Europe rights court rules prisoners banned from voting will not be compensated News
Europe rights court rules prisoners banned from voting will not be compensated

[JURIST] The European Court of Human Rights (ECHR) [official website] ruled [judgment; press release] Tuesday that UK prisoners who had been prevented from voting are not entitled to receive compensation for their legal costs. The 1,015 petitioners are current or ex-prisoners whom the Representation of the People Act of 1983 [text] prevented from voting in all elections held in 2009, 2010 and 2011. They claimed that this law violated Article 3 of Protocol No. 1 (right to free elections) to the European Convention on Human Rights [text, PDF] and that they should be monetarily compensated for the costs and expenses of the lawsuit.

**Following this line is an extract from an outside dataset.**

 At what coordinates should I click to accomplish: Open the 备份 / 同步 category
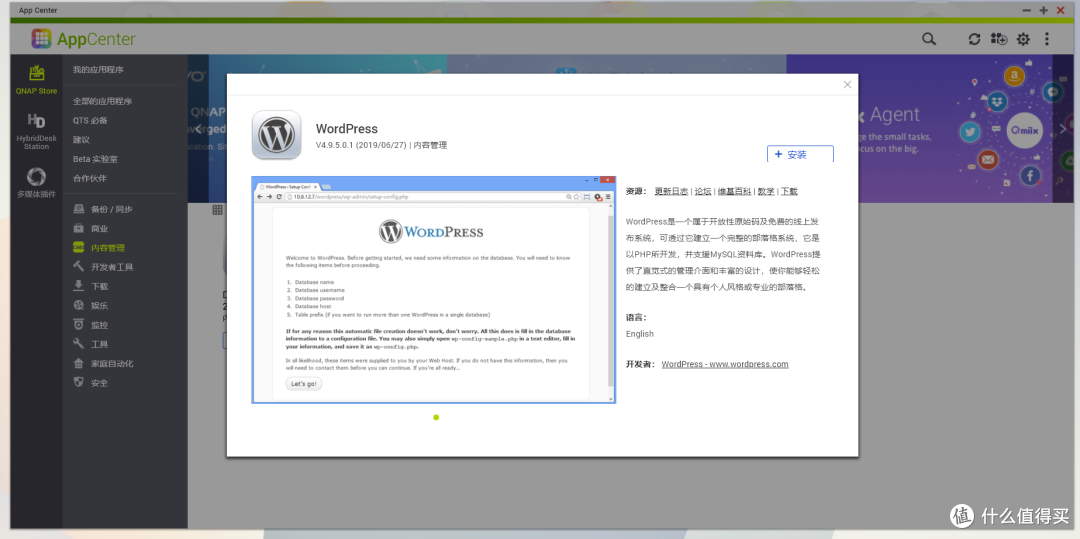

The court ruled that the law does violate the convention but that no compensation was due because this case was nearly identical to other prisoner voting rights cases in which the court has never awarded compensation and laid out clear protocol to that effect. The UK government is not planning to take any further action [Guardian report] on prisoner voting before the next general election in May.

The controversy over UK prisoner voting rights stems from a 2005 case filed by John Hirst, who had been sentenced to life in prison for killing his landlord. Hirst claimed he should be able to vote while in prison, and the ECHR agreed, ruling [judgment, PDF] that the ban breached Hirst’s human rights. In March 2011 the UK government commenced legal measures to overturn an ECHR ruling [JURIST reports] that declared the UK’s ban unlawful. The government requested that the ECHR decision in Greens and MT v. the United Kingdom [JURIST report] be appealed to the Grand Chamber [official website] of the court, believing it may reverse the precedent that grants prisoners the right to vote. In October 2013 the Supreme Court of the UK upheld [JURIST report] the law that banned inmates from voting. In August the ECHR ruled [JURIST report] that the UK ban violates prisoners’; human rights. JURIST guest columnist Richard Edwards of the University of the West of England Bristol Law School described [JURIST op-ed] the “constitutional crisis” facing the UK over prisoner disenfranchisement.